If you would like to give the gardener in your life–and that may be yourself–a practical gift, then I would recommend exploring gardening journals. Getting into the habit of keeping records during the gardening season is a wonderful way of compiling a history of your endeavors and organizing your seasonal tasks. Your favorite varieties can be recorded for future use and the successes and failures of the season are always instructive.
Gardening calendars remind you when to plant your peas, pinch your asters, and stake your grasses. Keeping notes on your favorite varieties is a way of recording taste, performance, color, and growth habit. This is instrumental in helping you order seeds for the upcoming season or create successful combinations in your perennial and annual borders.

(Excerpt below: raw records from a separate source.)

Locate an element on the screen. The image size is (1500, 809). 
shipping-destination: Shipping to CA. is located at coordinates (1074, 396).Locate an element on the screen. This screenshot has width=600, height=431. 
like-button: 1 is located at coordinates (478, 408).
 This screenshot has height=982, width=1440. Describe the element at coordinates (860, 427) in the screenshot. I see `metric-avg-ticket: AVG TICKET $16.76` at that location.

Many botanical gardens provide seasonal calendars on their websites that outline monthly gardening chores–we do the same here at The New York Botanical Garden. It is a helpful way of reminding you to think about your own garden maintenance. And when you do it on your own, it becomes more personal and specific to your particular garden arrangement.

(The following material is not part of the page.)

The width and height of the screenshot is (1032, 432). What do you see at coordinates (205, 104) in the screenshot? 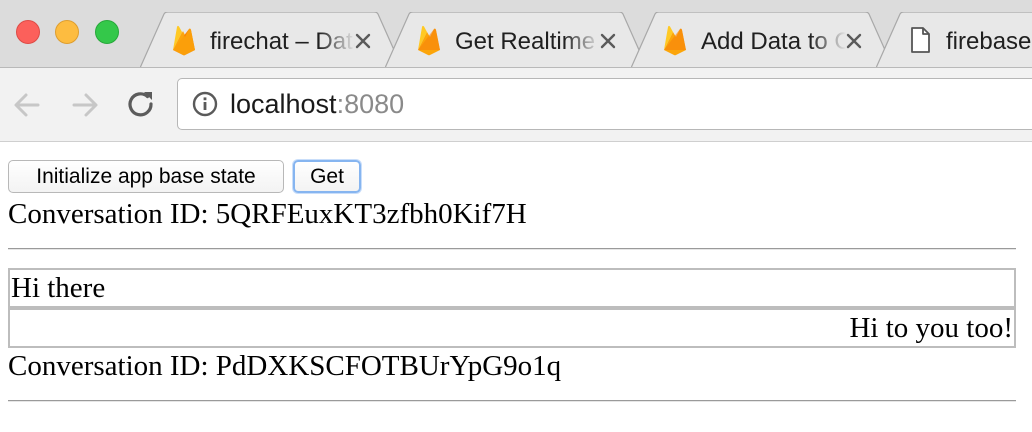
I see `info-icon` at bounding box center [205, 104]. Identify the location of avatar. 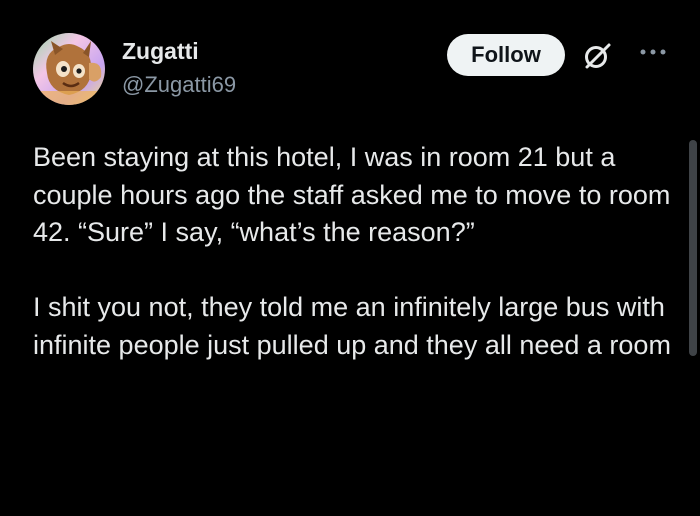
(69, 69).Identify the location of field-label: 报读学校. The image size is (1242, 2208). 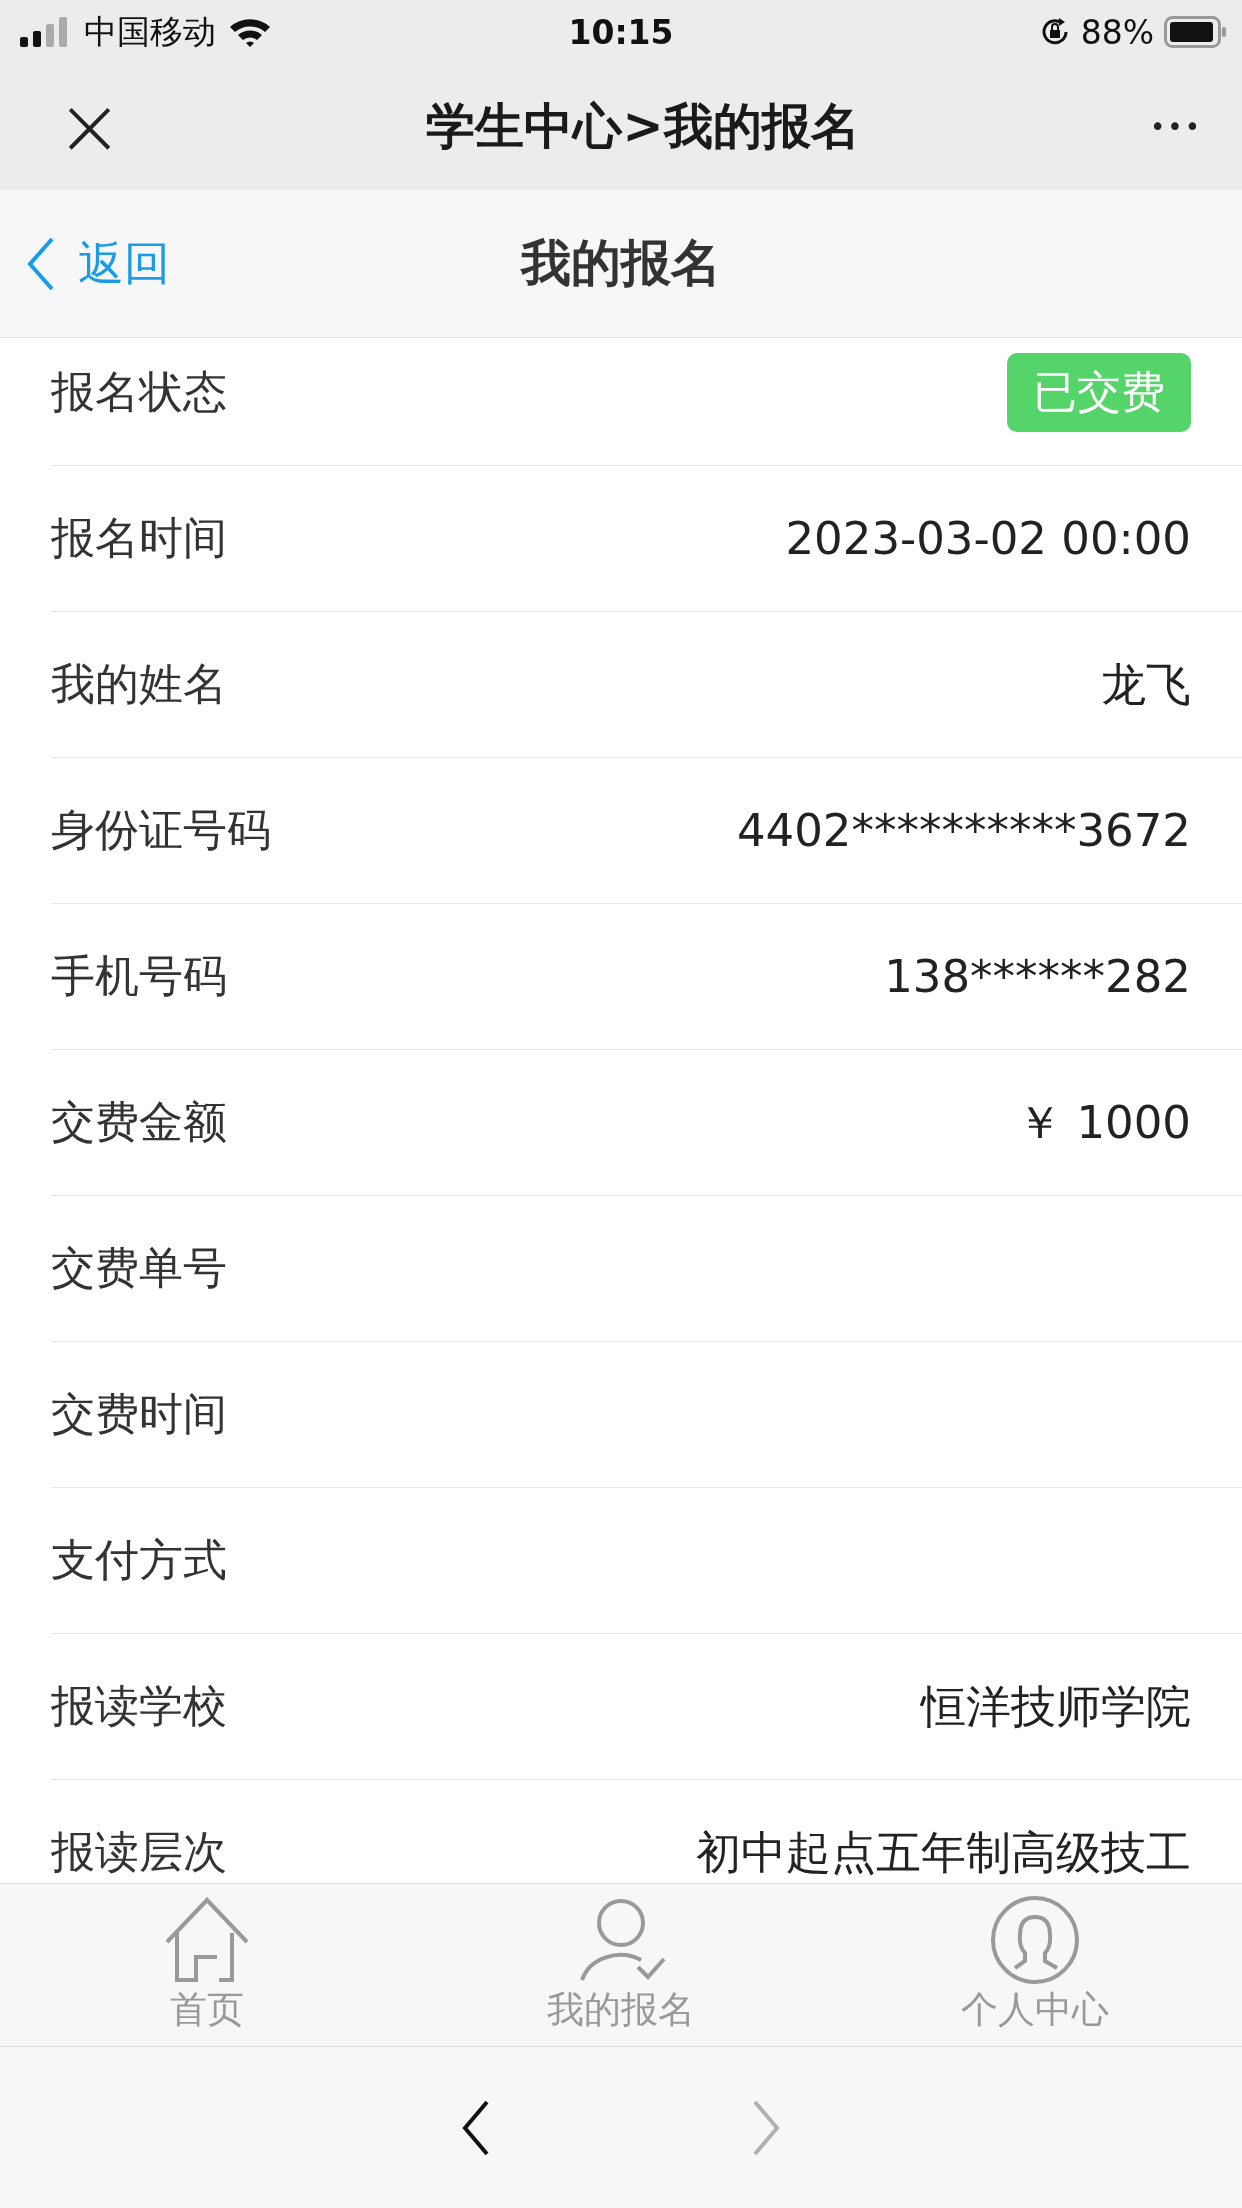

Here are some suggestions for the type of information useful in a journal, notebook, or calendar:
- Soil tests and soil analysis
- Sowing dates/germination dates for seeds
- Planting, flowering, and harvest dates
- Gardening chores/maintenance
- Fertilizer and amendment types, uses, and application dates
- Weather information
- Pest and disease problems
- The sources and costs for seeds, plants, and products
- Diagrams and gardening plans
You can find commercial journals available in most large bookstores, while many garden catalog companies will have nice choices as well. Some of them contain blank pages for you to fill in; others are formatted with different templates that provide you with headings and charts; and many include regional gardening tips from experts.
If you have a creative bent, you can make your own gardening notebook, be it of simple or elaborate design–whichever suits you best. Diaries, three-ring binders, or notebooks can be used as a starting point. And to help you figure out where to start, there are several good online sources that provide templates for garden journals. Two that I have recently come across are Northern Gardening and Garden and Crafts, and if you need other examples, you can click here to visit them.

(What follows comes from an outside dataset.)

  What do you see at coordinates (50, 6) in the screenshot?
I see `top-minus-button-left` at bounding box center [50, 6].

Gardening notebooks and journals make simple yet welcome gifts for the gardener. It is a wonderful way of remembering the seasonal cycles in your garden so that you know how your garden responds to drought and to heavy rains; it allows you to anticipate tasks such as staking your ornamental grasses before the dreaded flop over, or when you need to gear up to divide your hostas and prune your roses. A good journal can be an object of beauty and function, and serve well for years.
If you keep records of your gardening activities, what are your favorite methods of doing so?